START Record excerpts
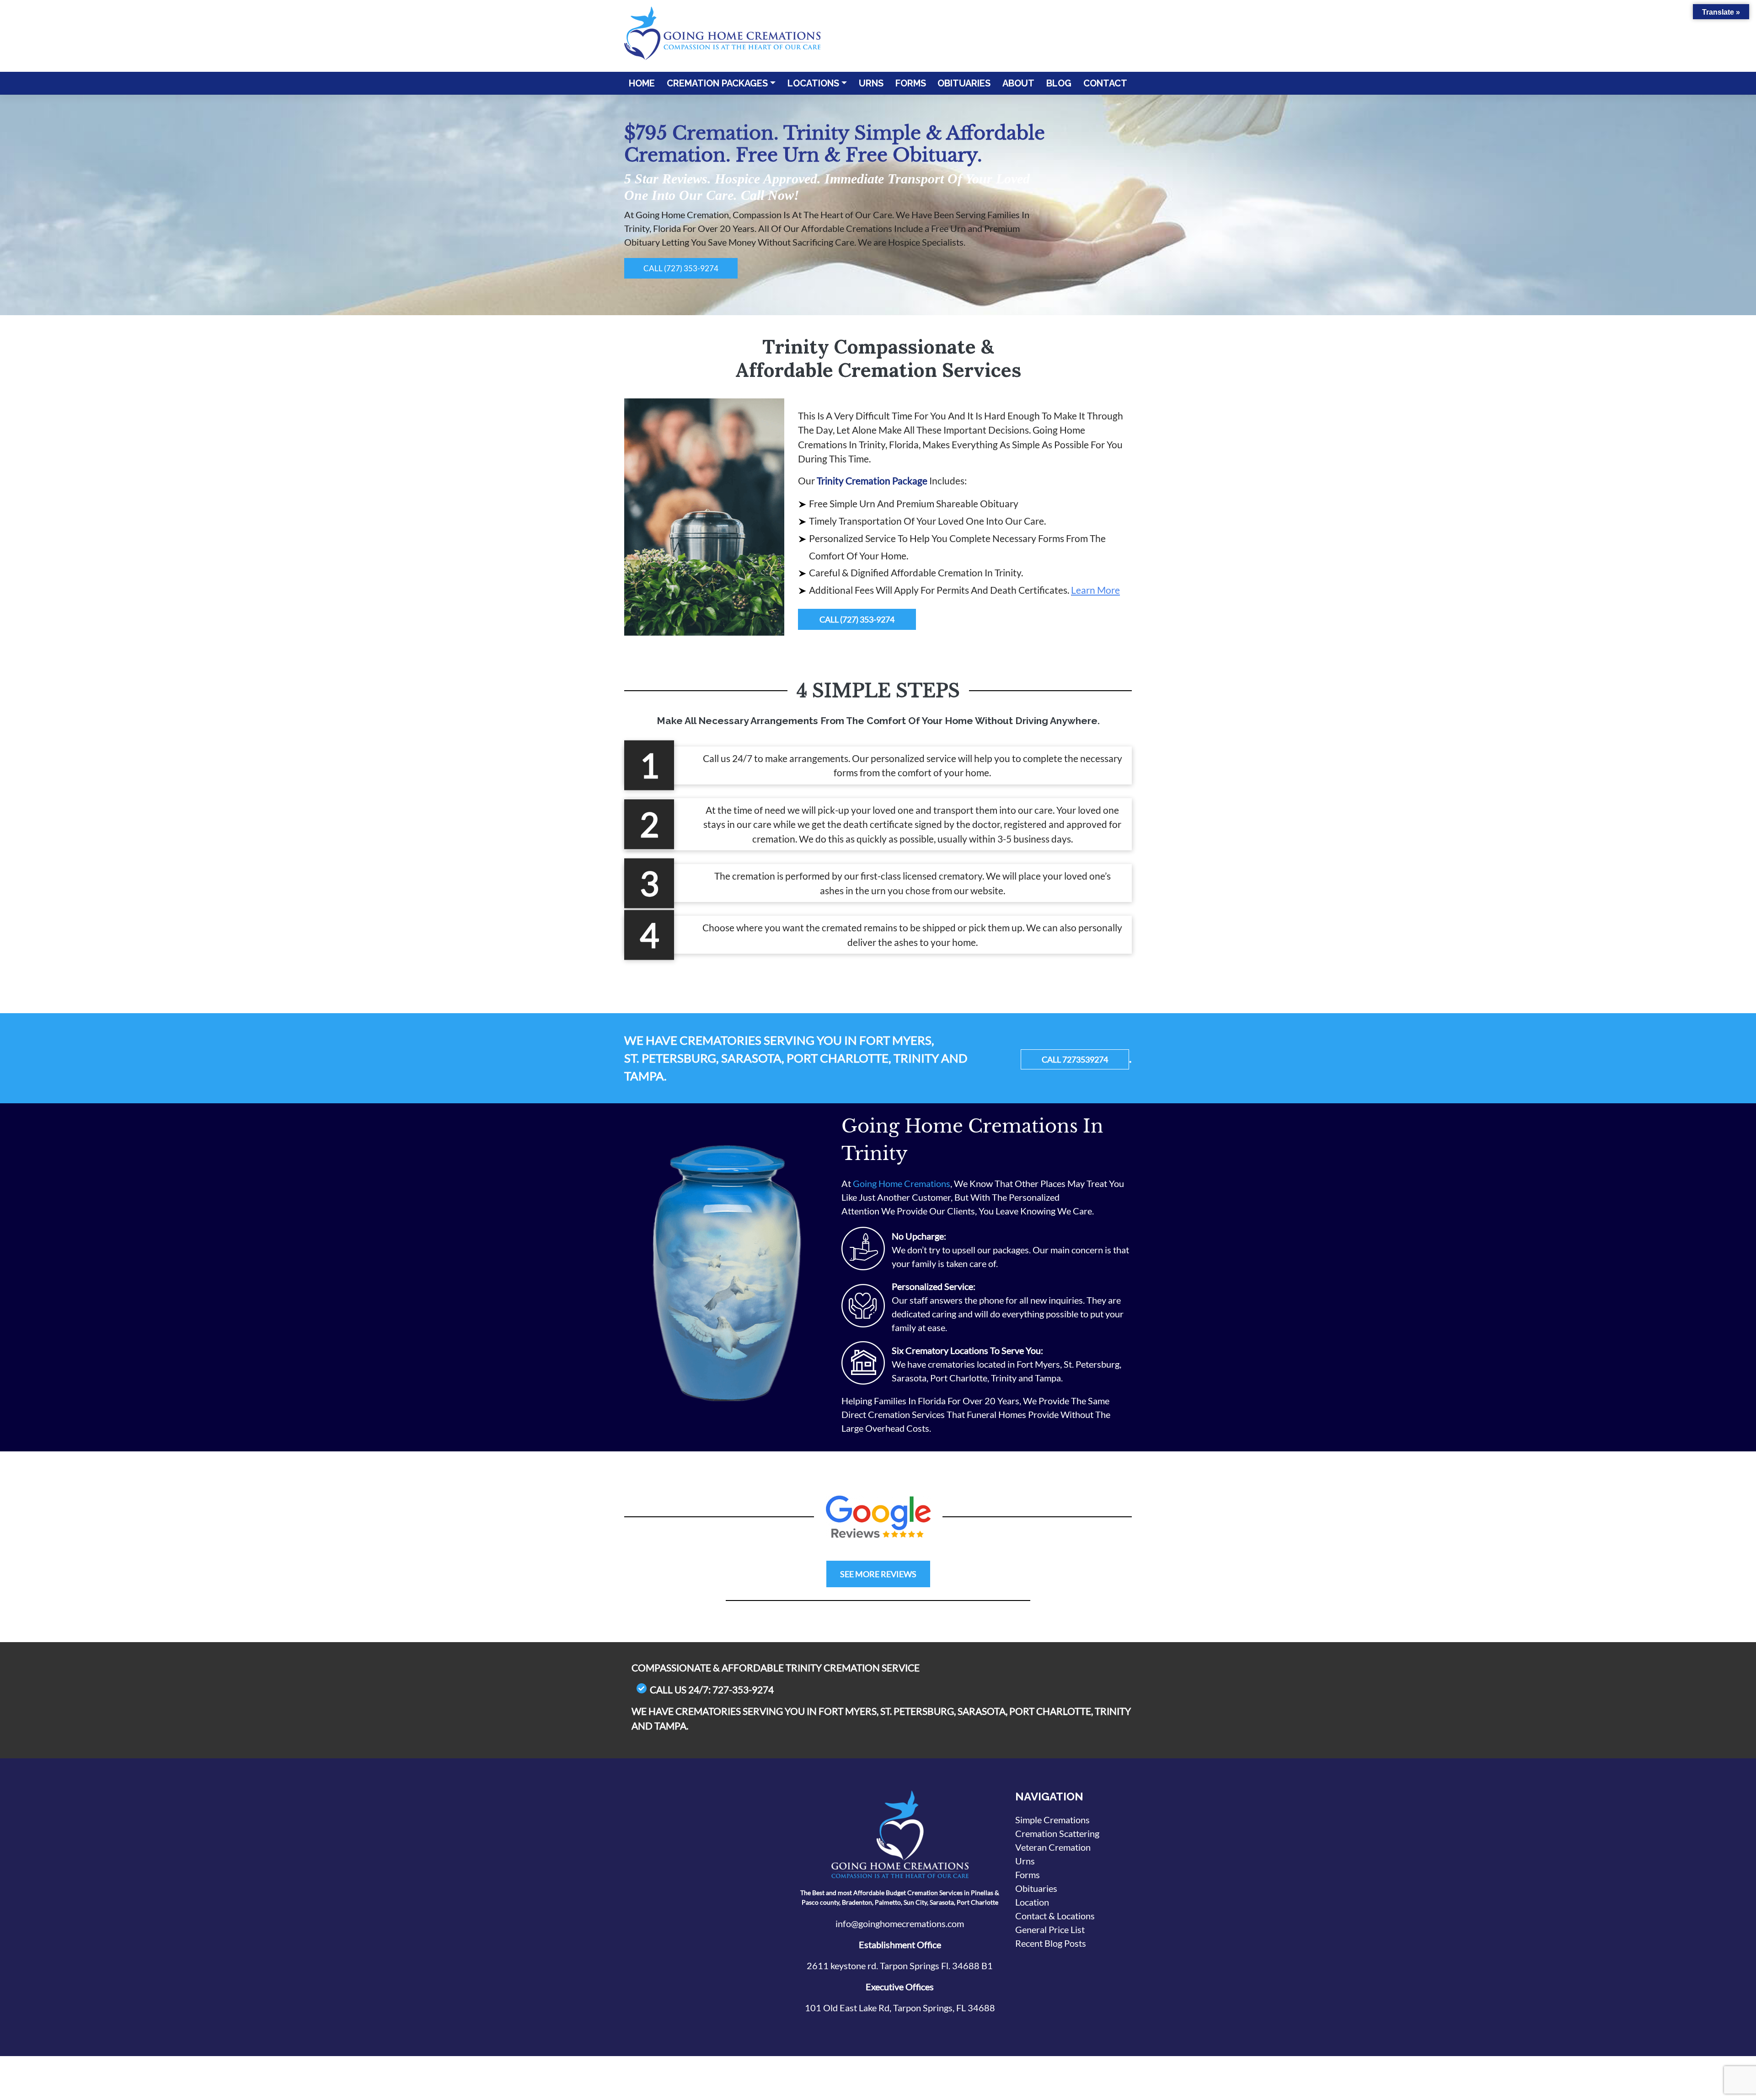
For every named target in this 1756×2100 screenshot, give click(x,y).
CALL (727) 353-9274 (680, 268)
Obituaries (1036, 1888)
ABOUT (1018, 83)
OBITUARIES (963, 83)
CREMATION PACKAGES (717, 83)
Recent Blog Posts (1050, 1943)
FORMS (910, 83)
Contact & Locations (1055, 1915)
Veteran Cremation (1053, 1847)
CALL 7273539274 (1075, 1059)
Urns (1025, 1860)
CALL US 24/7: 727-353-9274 (712, 1689)
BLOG (1058, 83)
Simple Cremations (1052, 1819)
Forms (1027, 1874)
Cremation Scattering (1057, 1833)
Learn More (1095, 590)
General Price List (1050, 1929)
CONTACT (1105, 83)
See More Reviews (878, 1574)
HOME (642, 83)
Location (1032, 1901)
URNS (871, 83)
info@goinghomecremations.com (899, 1923)
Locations (813, 83)
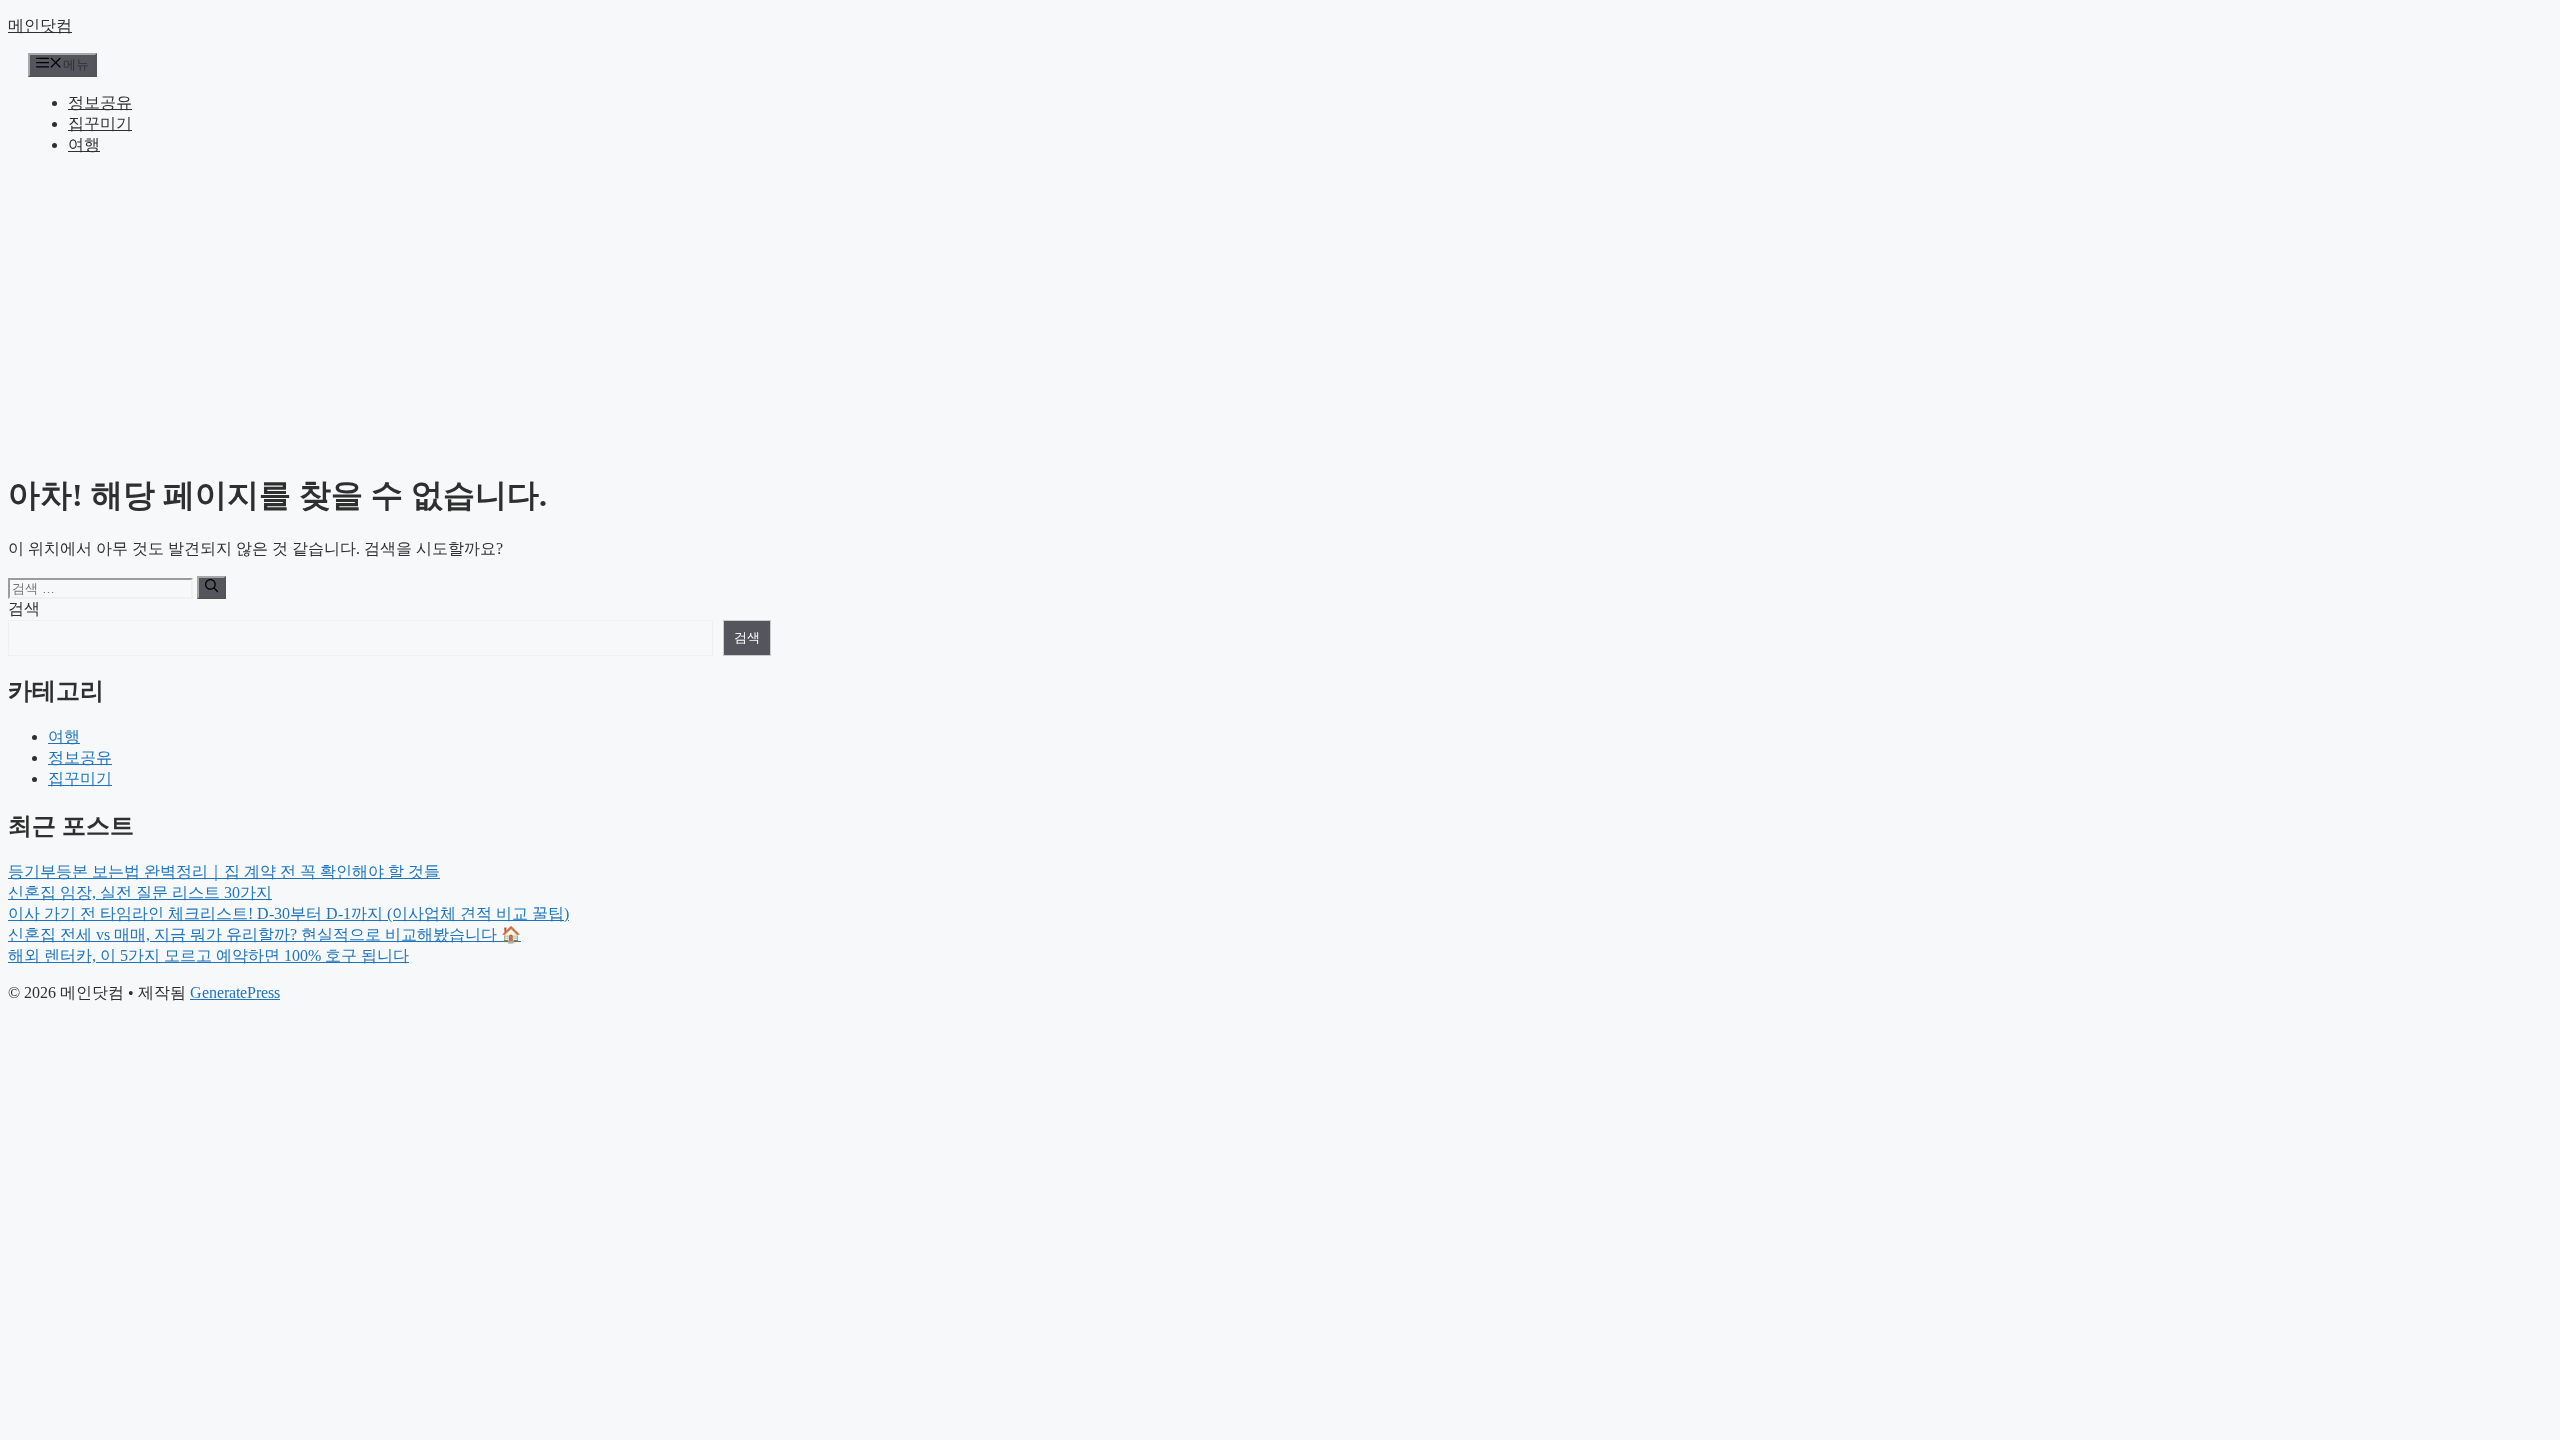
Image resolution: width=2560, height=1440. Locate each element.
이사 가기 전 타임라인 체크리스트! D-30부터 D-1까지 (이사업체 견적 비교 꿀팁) (288, 913)
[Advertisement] (1280, 312)
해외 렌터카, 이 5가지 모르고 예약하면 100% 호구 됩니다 (208, 955)
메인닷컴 (40, 25)
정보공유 (100, 102)
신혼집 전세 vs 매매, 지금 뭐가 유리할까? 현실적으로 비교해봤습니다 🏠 (264, 934)
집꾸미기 (100, 123)
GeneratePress (235, 992)
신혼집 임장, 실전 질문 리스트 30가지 (140, 892)
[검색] (211, 587)
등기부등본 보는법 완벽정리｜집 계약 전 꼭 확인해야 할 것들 (224, 871)
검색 (24, 608)
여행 (84, 144)
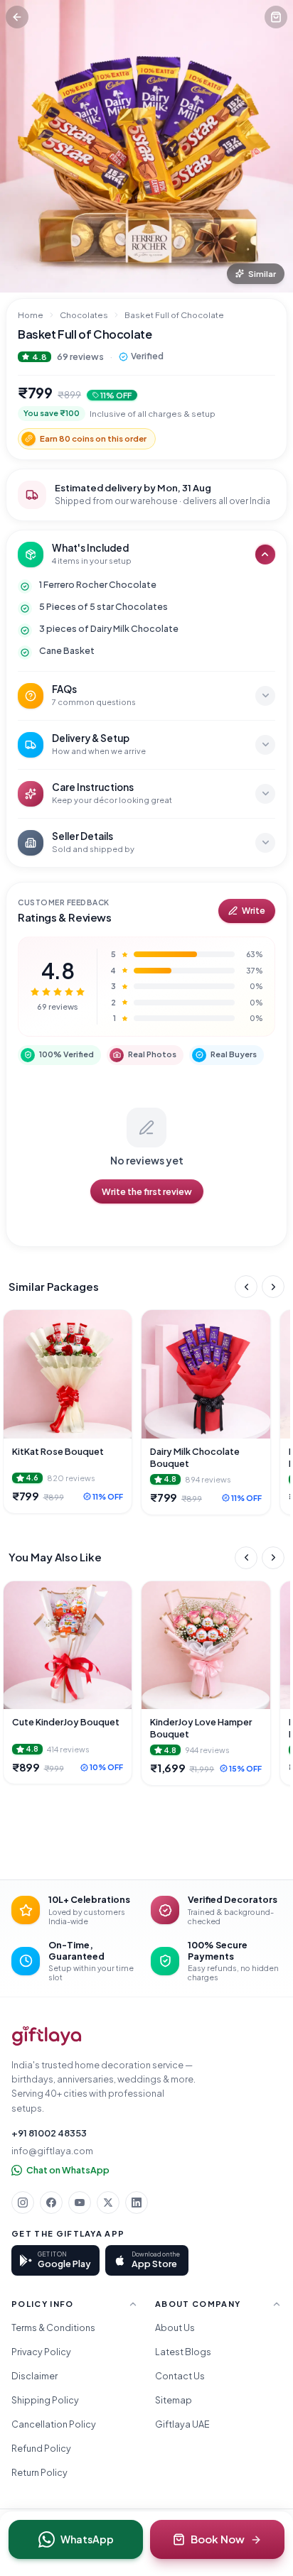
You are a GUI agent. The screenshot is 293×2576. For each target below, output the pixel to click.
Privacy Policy (41, 2351)
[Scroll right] (273, 1286)
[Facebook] (51, 2202)
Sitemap (173, 2400)
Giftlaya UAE (182, 2424)
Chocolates (84, 315)
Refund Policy (41, 2448)
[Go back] (17, 17)
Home (30, 315)
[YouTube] (79, 2202)
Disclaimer (34, 2375)
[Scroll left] (246, 1286)
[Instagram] (22, 2202)
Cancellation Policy (53, 2424)
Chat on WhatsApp (68, 2170)
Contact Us (180, 2375)
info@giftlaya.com (52, 2150)
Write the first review (147, 1191)
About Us (175, 2327)
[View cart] (276, 17)
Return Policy (39, 2472)
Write (253, 910)
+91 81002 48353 (49, 2133)
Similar (262, 273)
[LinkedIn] (136, 2202)
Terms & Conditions (53, 2327)
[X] (108, 2202)
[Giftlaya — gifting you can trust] (46, 2036)
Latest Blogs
END Record excerpts
- _What is needed_: Write the lines above out again exactly, without any of their pictures.

- _Solution to the exercise_:
For every named target in this 1756×2100 screenshot, give click(x,y).
CALL (727) 353-9274 (680, 268)
Obituaries (1036, 1888)
ABOUT (1018, 83)
OBITUARIES (963, 83)
CREMATION PACKAGES (717, 83)
Recent Blog Posts (1050, 1943)
FORMS (910, 83)
Contact & Locations (1055, 1915)
Veteran Cremation (1053, 1847)
CALL 7273539274 (1075, 1059)
Urns (1025, 1860)
CALL US 24/7: 727-353-9274 (712, 1689)
BLOG (1058, 83)
Simple Cremations (1052, 1819)
Forms (1027, 1874)
Cremation Scattering (1057, 1833)
Learn More (1095, 590)
General Price List (1050, 1929)
CONTACT (1105, 83)
See More Reviews (878, 1574)
HOME (642, 83)
Location (1032, 1901)
URNS (871, 83)
info@goinghomecremations.com (899, 1923)
Locations (813, 83)
Image resolution: width=2560, height=1440. Locate each element.
이사 가기 전 타임라인 체크리스트! D-30부터 D-1까지 (이사업체 견적 비교 꿀팁) (288, 913)
[Advertisement] (1280, 312)
해외 렌터카, 이 5가지 모르고 예약하면 100% 호구 됩니다 (208, 955)
메인닷컴 (40, 25)
정보공유 (100, 102)
신혼집 전세 vs 매매, 지금 뭐가 유리할까? 현실적으로 비교해봤습니다 🏠 (264, 934)
집꾸미기 (100, 123)
GeneratePress (235, 992)
신혼집 임장, 실전 질문 리스트 30가지 (140, 892)
[검색] (211, 587)
등기부등본 보는법 완벽정리｜집 계약 전 꼭 확인해야 할 것들 (224, 871)
검색 (24, 608)
여행 (84, 144)
You are a GUI agent. The screenshot is 293×2576. For each target below, output the pixel to click.
Privacy Policy (41, 2351)
[Scroll right] (273, 1286)
[Facebook] (51, 2202)
Sitemap (173, 2400)
Giftlaya UAE (182, 2424)
Chocolates (84, 315)
Refund Policy (41, 2448)
[Go back] (17, 17)
Home (30, 315)
[YouTube] (79, 2202)
Disclaimer (34, 2375)
[Scroll left] (246, 1286)
[Instagram] (22, 2202)
Cancellation Policy (53, 2424)
Chat on WhatsApp (68, 2170)
Contact Us (180, 2375)
info@giftlaya.com (52, 2150)
Write the first review (147, 1191)
About Us (175, 2327)
[View cart] (276, 17)
Return Policy (39, 2472)
Write (253, 910)
+91 81002 48353 (49, 2133)
Similar (262, 273)
[LinkedIn] (136, 2202)
Terms & Conditions (53, 2327)
[X] (108, 2202)
[Giftlaya — gifting you can trust] (46, 2036)
Latest Blogs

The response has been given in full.